• **TASK**:
Would it be possible to output exactly, and only, the lines below from the one holding "Open the green folder tree icon" to the last line, both included, with every picture left out?

• **RECORDED DATA**:
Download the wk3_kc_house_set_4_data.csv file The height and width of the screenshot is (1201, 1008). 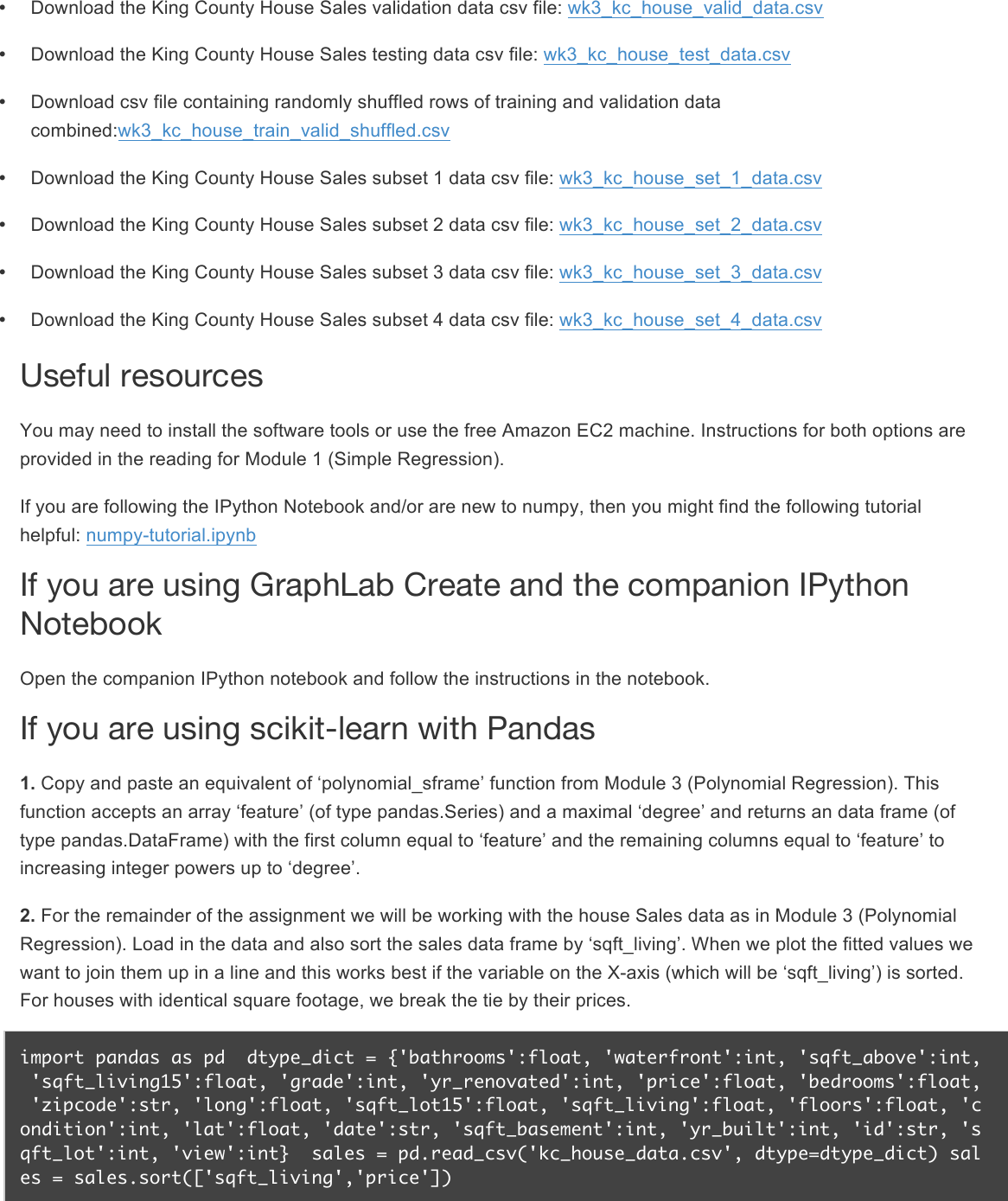coord(690,320)
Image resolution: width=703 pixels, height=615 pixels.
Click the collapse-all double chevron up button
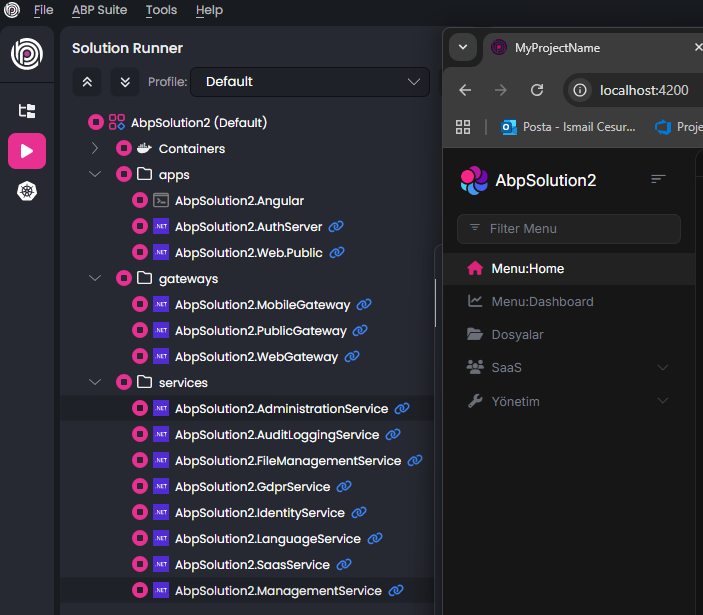(87, 82)
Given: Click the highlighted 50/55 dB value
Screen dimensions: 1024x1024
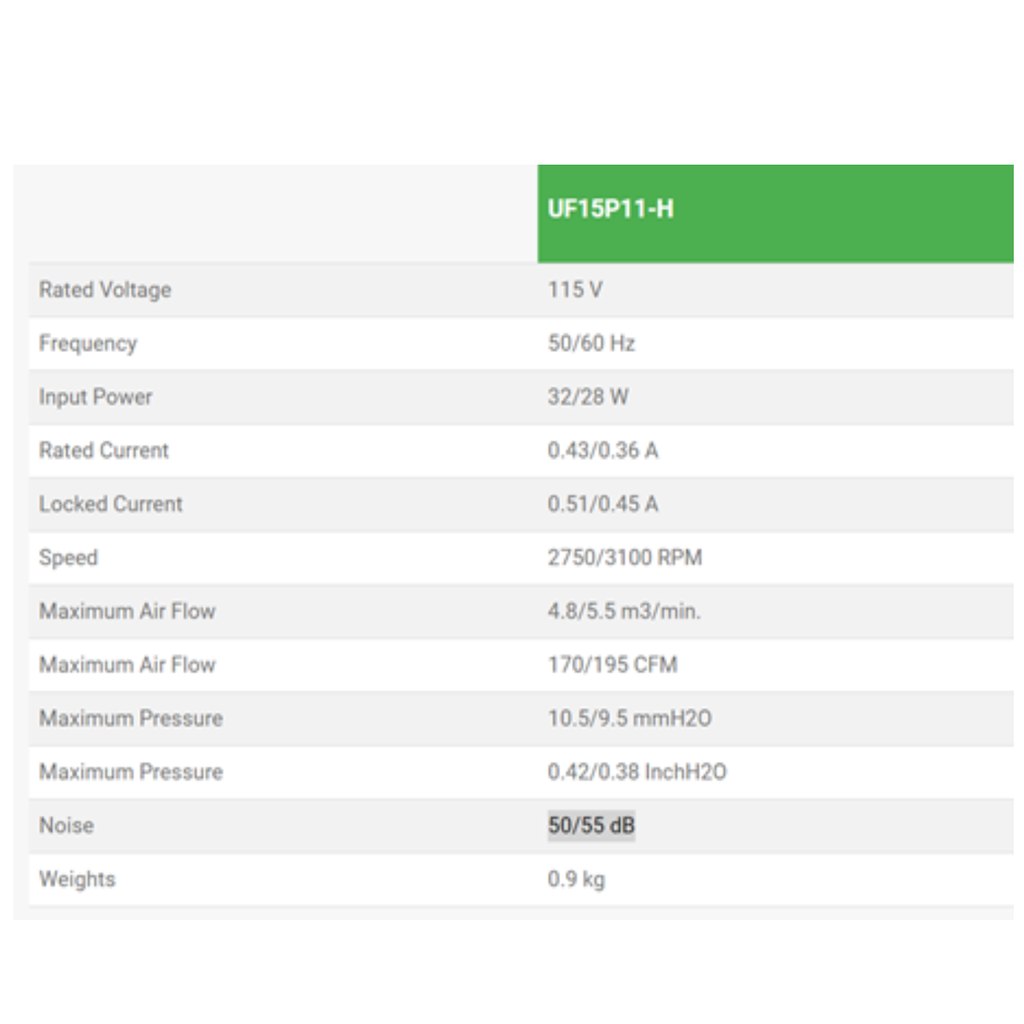Looking at the screenshot, I should (x=591, y=826).
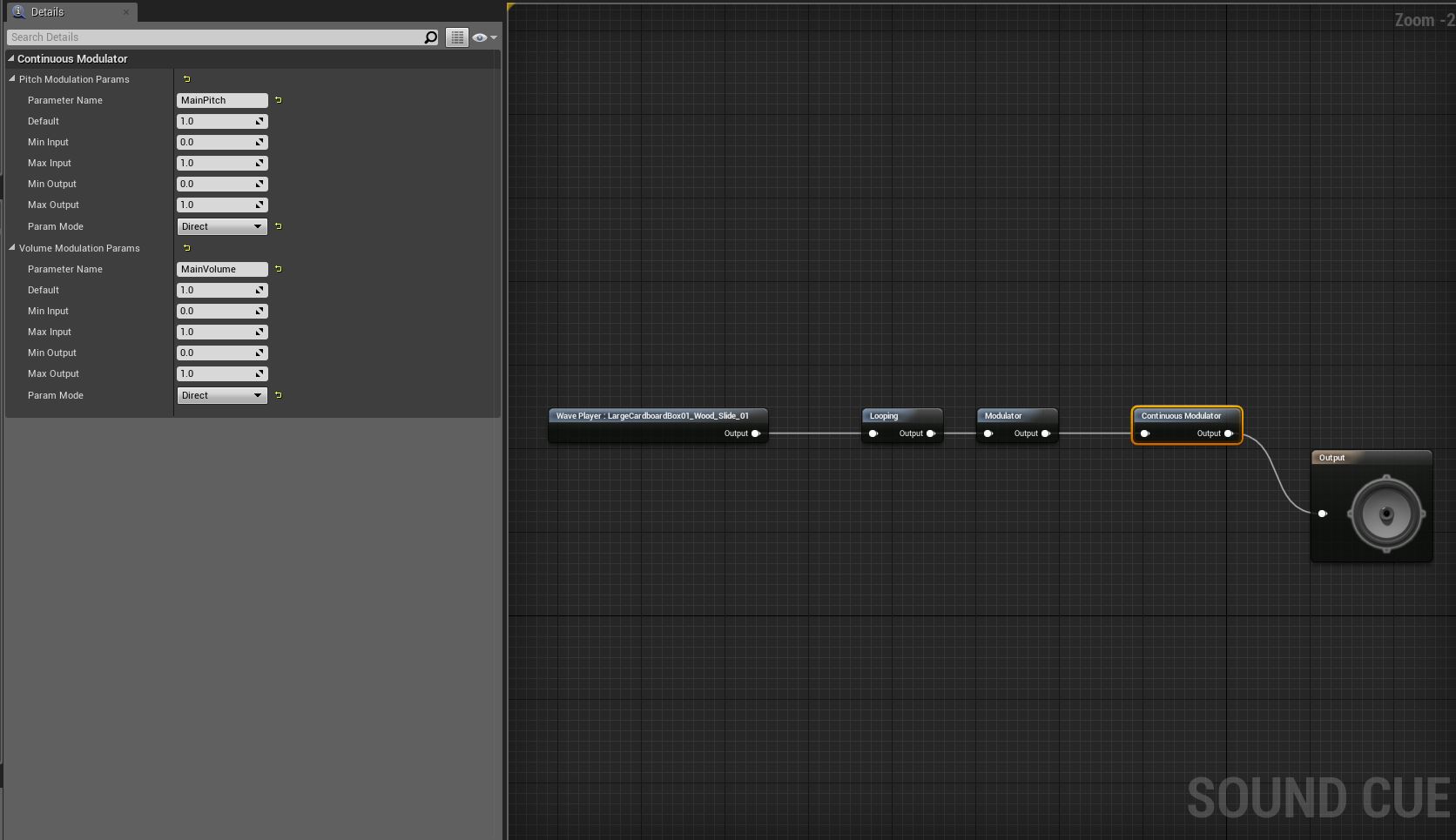This screenshot has height=840, width=1456.
Task: Select the Looping node
Action: [900, 416]
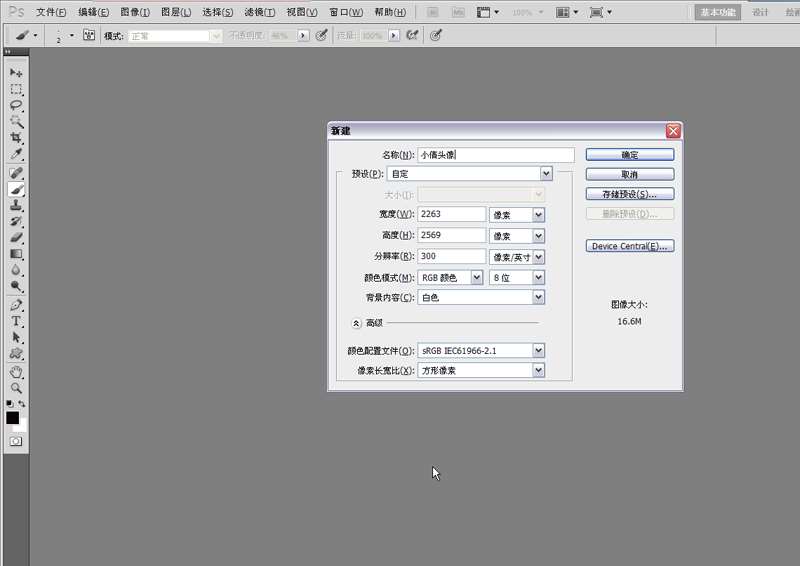
Task: Open the 图层 menu
Action: tap(176, 12)
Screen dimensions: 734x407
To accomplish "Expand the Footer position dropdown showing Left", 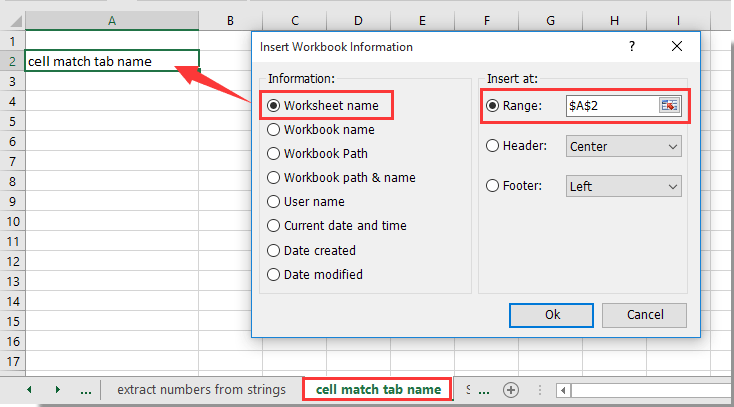I will [624, 186].
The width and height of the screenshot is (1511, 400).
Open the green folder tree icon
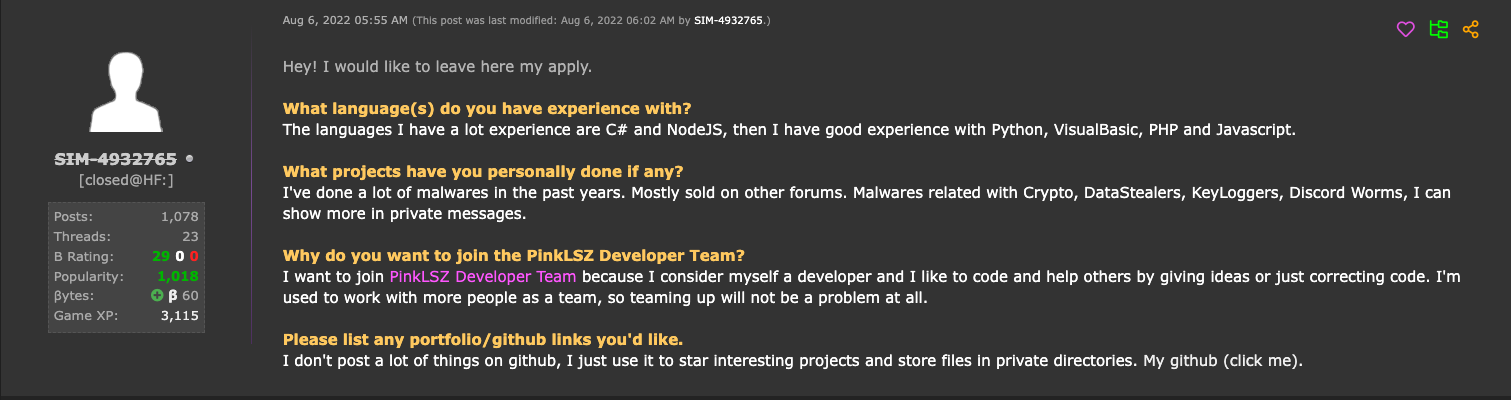coord(1439,29)
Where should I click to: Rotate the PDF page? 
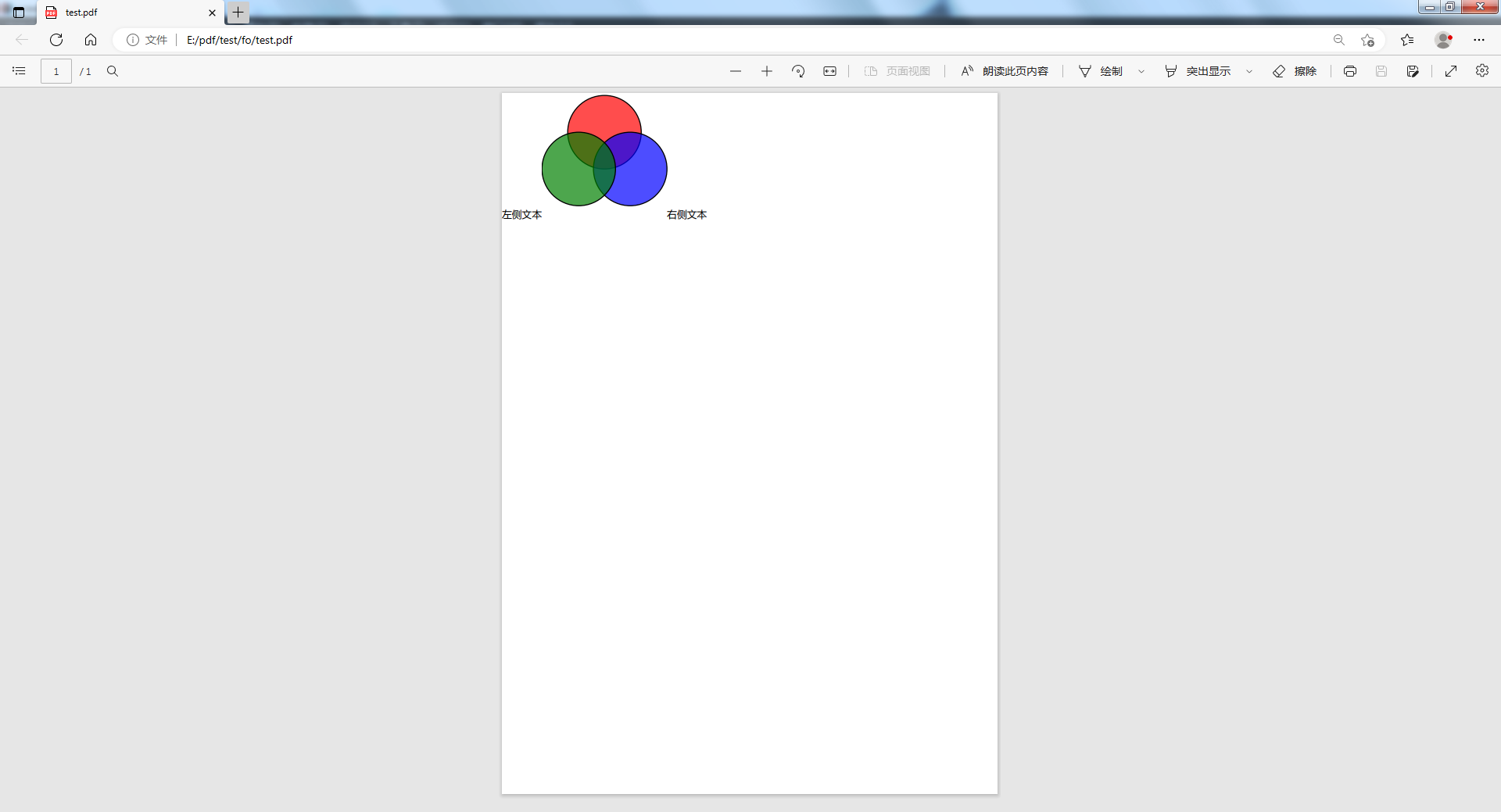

• **WRITTEN RESPONSE**:
Open the green folder tree icon
coord(1439,29)
Where should I click to: Rotate the PDF page? 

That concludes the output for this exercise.